Num discurso de 11 de Dezembro de 1941 Hitler estigmatizou «o elemento judaico,
cujos interesses conduzem todos à desintegração, e nunca à ordem». Tratava-se de um tema
comum do nacional-socialismo, que justificava o genocídio dos judeus com a
apologia da ordem.
E
assim como de uma caracterização biológica, ou tida como tal, os nazis inferiam
os traços distintivos de um comportamento e de uma cultura, em sentido inverso
consideravam que todos os subversores – socialistas, comunistas, anarquistas –
pelo mero facto de o serem, mostravam o seu carácter racialmente judaico. «Para
tornar uma luta compreensível às mais vastas massas ela deve ser sempre
orientada contra dois alvos, contra uma pessoa e contra uma causa», explicava
Hitler aos seus adeptos em 1925. «Assim, contra quem deve combater o nosso
movimento? Contra o judeu enquanto pessoa e contra o marxismo enquanto causa». E pouco antes de
soçobrar nos escombros do Reich o Führer insistia ainda: «Falamos de raça
judaica por comodidade de linguagem, porque, para falar com exactidão e sob o
ponto de vista genético, não existe uma raça judaica. [...] A raça judaica é
antes de mais uma raça mental. [...] Uma raça mental é algo mais sólido e
duradouro do que uma simples raça». Tal como, relativamente
aos nórdicos, Hitler havia podido evocar aqueles que «pertencem em espírito a
uma certa raça», também relativamente aos judeus ele podia referir a «raça
mental».

* [Instrução A]: Reproduza o trecho do texto sobre a ideologia nazi desde "Num discurso de" até "apologia da ordem.", incluindo estas últimas palavras.
* [Instrução B]: De acordo com o texto sobre a ideologia nazi, por que razão Hitler defendia em 1925 que a luta fosse orientada contra dois alvos?
* [Instrução C]: Prossiga o texto sobre a ideologia nazi a partir do ponto em que termina.
O material apresentado a seguir tem outra origem.

* [Material de origem]:
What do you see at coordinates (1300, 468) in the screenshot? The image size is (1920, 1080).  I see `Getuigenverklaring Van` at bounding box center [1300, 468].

* [Resposta A]:
Num discurso de 11 de Dezembro de 1941 Hitler estigmatizou «o elemento judaico,
cujos interesses conduzem todos à desintegração, e nunca à ordem». Tratava-se de um tema
comum do nacional-socialismo, que justificava o genocídio dos judeus com a
apologia da ordem.

* [Resposta B]: Para Hitler, orientar a luta contra dois alvos, uma pessoa e uma causa, era a forma de a tornar compreensível às mais vastas massas. No caso do movimento, esses alvos eram o judeu enquanto pessoa e o marxismo enquanto causa.

* [Resposta C]:
As
próprias normas jurídicas do Reich identificaram a condição de judeu com a
condição de comunista. Durante anos os judeus atingidos pelas medidas raciais
foram classificados como «inimigos do Estado», sendo mesmo, por vezes,
obrigados a assinar declarações em que se reconheciam como «comunistas». Só em
Novembro de 1941 o Ministério das Finanças passou a dispor de um quadro legal
que lhe permitiu confiscar em massa os haveres dos judeus deportados; até então
as apreensões haviam obedecido a um critério individual, recorrendo-se na maior
parte dos casos às leis que autorizavam a expropriação dos bens dos comunistas
e dos demais opositores. Esta evolução do sistema
jurídico, todavia, não implicou que para os nazis as categorias raciais
tivessem deixado de equivaler a categorias ideológicas, porque segundo duas
sentenças de tribunal, de Junho de 1942 e de Fevereiro de 1943, mesmo pessoas
que, quanto aos seus progenitores, fossem cem por cento arianas seriam tratadas
como judeus se mostrassem estar ligadas por elos religiosos e civilizacionais à
comunidade judaica.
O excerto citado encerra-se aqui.